Consignes à suivre:
(A) D'après le texte sur le Bal des Foins de Fugèreville, quelle fin de semaine les participants réservaient-ils pour s'y rendre ?
(B) Poursuivez le texte sur le Bal des Foins de Fugèreville à partir de sa dernière phrase.

Extrait:
Pour cette chronique, dirigeons-nous à Fugèreville et revivons l’époque du Bal des Foins, un festival bien ancré dans la mémoire collective des Témiscamiens.

Une fête populaire

Les festivals jouent un rôle de premier plan dans les loisirs et les sorties des gens du Témiscamingue. Il y eut une époque où chaque village avait sa fête populaire, une date précise, indélogeable, marquée au fer rouge dans le calendrier des activités municipales à ne pas manquer. Fugèreville avait son Bal des Foins, l’une des festivités les plus populaires de la région. De 1960 à 1984, des gens provenant de tous les coins du Témiscamingue, de l’Abitibi et du nord de l’Ontario réservaient la dernière fin de semaine du mois de juillet pour y participer. On l’appelait le Bal des Foins puisque sa tenue marquait la fin de la période des foins pour les agriculteurs, de durs labeurs qui valaient la peine d’être fêtés.

Le site et les festivités

La première année de l’événement, en juillet 1960, c’est dans la cour du Bar Salon 382 que le tout se déroule. Kiosques, promenades en charrette et soirée dansante sont à l’horaire. Les Marcotte, les Murray, les Larivière font, entre autres, partie des premières familles à l’origine de cette organisation. Le festival connaît un tel succès que le comité décide de répéter l’expérience l’été suivant. Un stand de danse est alors construit, une première au Témiscamingue. « On avait une couple de kiosques. On avait des charrettes à foin, comme on disait, pis dans ce temps-là, on n’avait pas de permis de boisson. On ne pouvait pas vendre de boisson. On s’était fait un petit kiosque au crique, à l’autre bout de la terre à Eugène Lefebvre. Là, y avait des rides de charrettes pis les gars allaient s’approvisionner de boisson à l’autre boutte. En dernier, on avait moins de monde icitte [sur les lieux du festival], ils se tenaient tous à l’autre boutte », raconte Henri-Louis Murray, cité dans le livre La vie à Fugèreville, d’hier à aujourd’hui : 1912 – 1987.

Données fournies:
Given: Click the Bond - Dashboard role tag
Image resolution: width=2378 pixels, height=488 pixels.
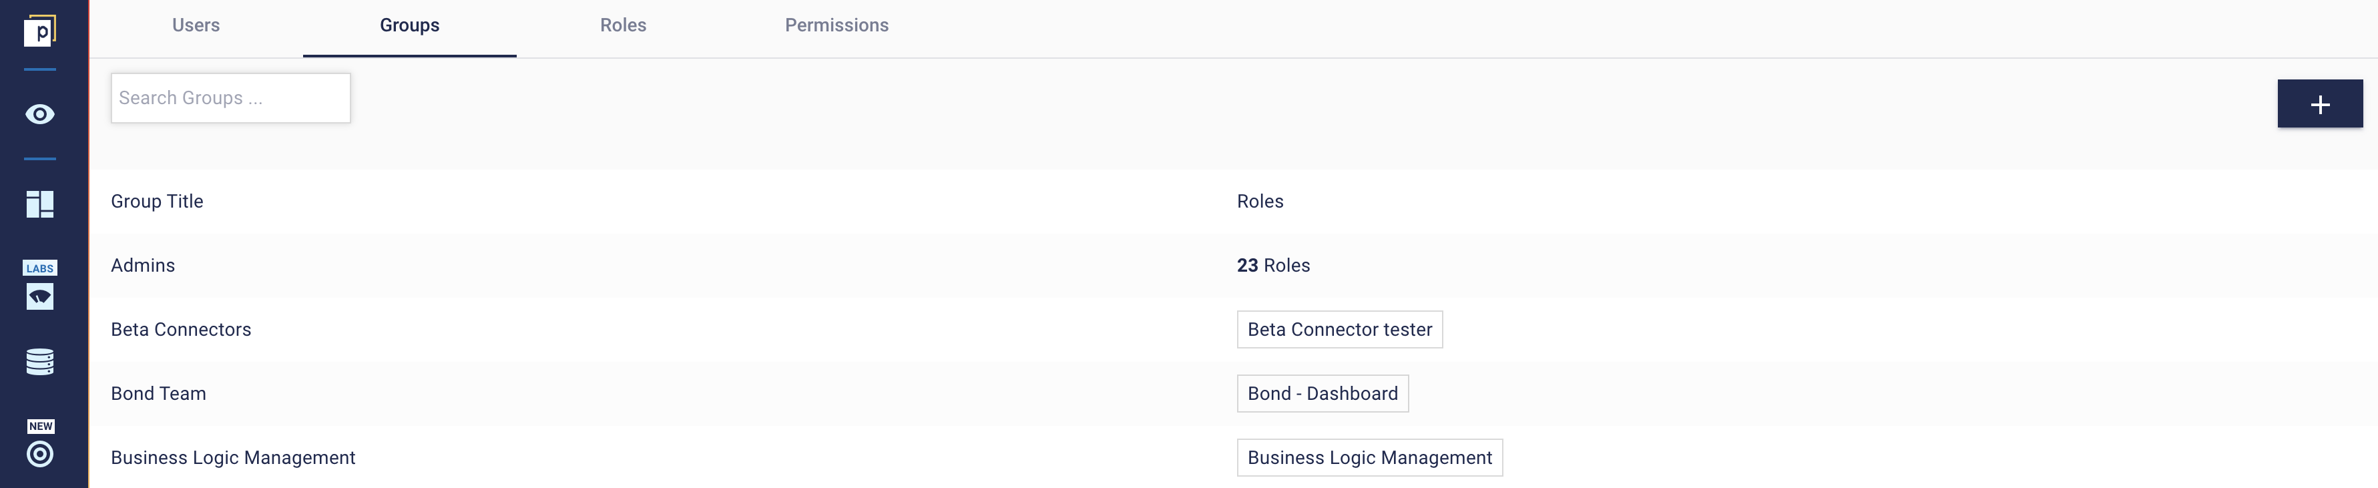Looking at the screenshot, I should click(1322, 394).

Réponses par consigne:
(A) La dernière fin de semaine du mois de juillet.

(B)
Deux ans plus tard, le lieu de rassemblement déménage près du terrain de balle, sur l’ancien terrain de la Fabrique. Huit kiosques sont installés sur ce nouvel emplacement et c’est la compagnie Paradis et Fils qui fournit les matériaux et la main-d’œuvre pour ces nouvelles constructions. D’autres s’ajoutent au fil des ans. Un bar est enfin permis sur les lieux, au grand bonheur des festivaliers. L’activité qui se déroulait au départ sur une seule journée connaît un tel engouement que les organisateurs décident d’étirer les festivités sur une fin de semaine complète. Ainsi, des activités sont ajoutées à l’horaire : tire de chevaux, souque à la corde, tournoi de fer, tournoi de baseball, rallye d’autos ou de tracteurs, danse avec orchestre, bingo et jeux de hasard, de tout pour tous les goûts.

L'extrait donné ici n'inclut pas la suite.